== DATASET CONTENT

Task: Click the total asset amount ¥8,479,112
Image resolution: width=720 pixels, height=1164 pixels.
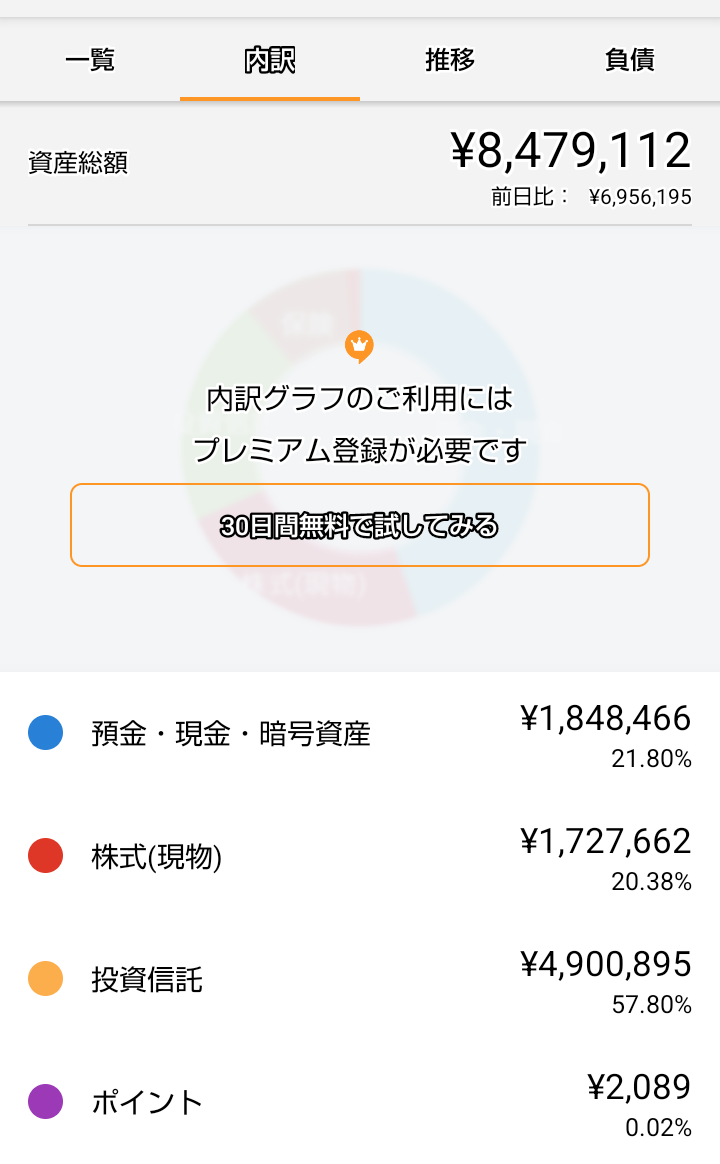Action: pos(571,151)
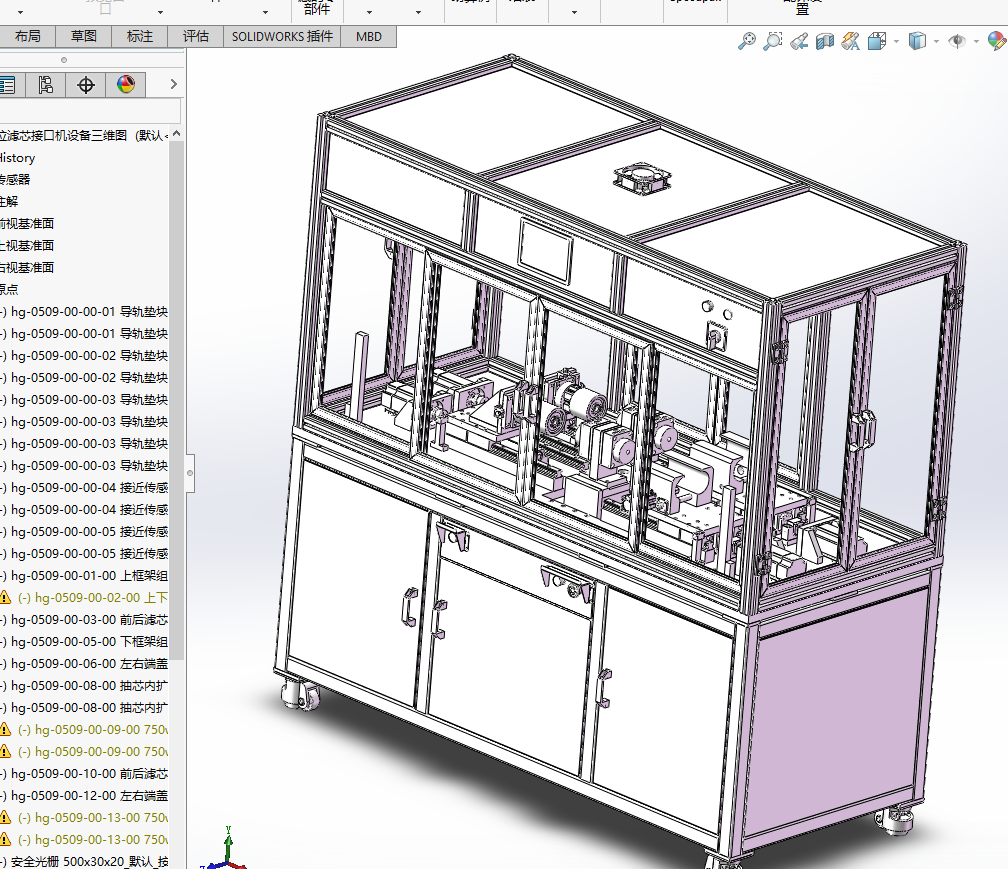Click the View Orientation cube icon
The width and height of the screenshot is (1008, 869).
(877, 41)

====

Hand back the data exactly as it appears, with all pictures cut.

_OUTPUT_.
Task: Click the total asset amount ¥8,479,112
Image resolution: width=720 pixels, height=1164 pixels.
Action: pos(571,151)
Click the View Orientation cube icon
The width and height of the screenshot is (1008, 869).
(877, 41)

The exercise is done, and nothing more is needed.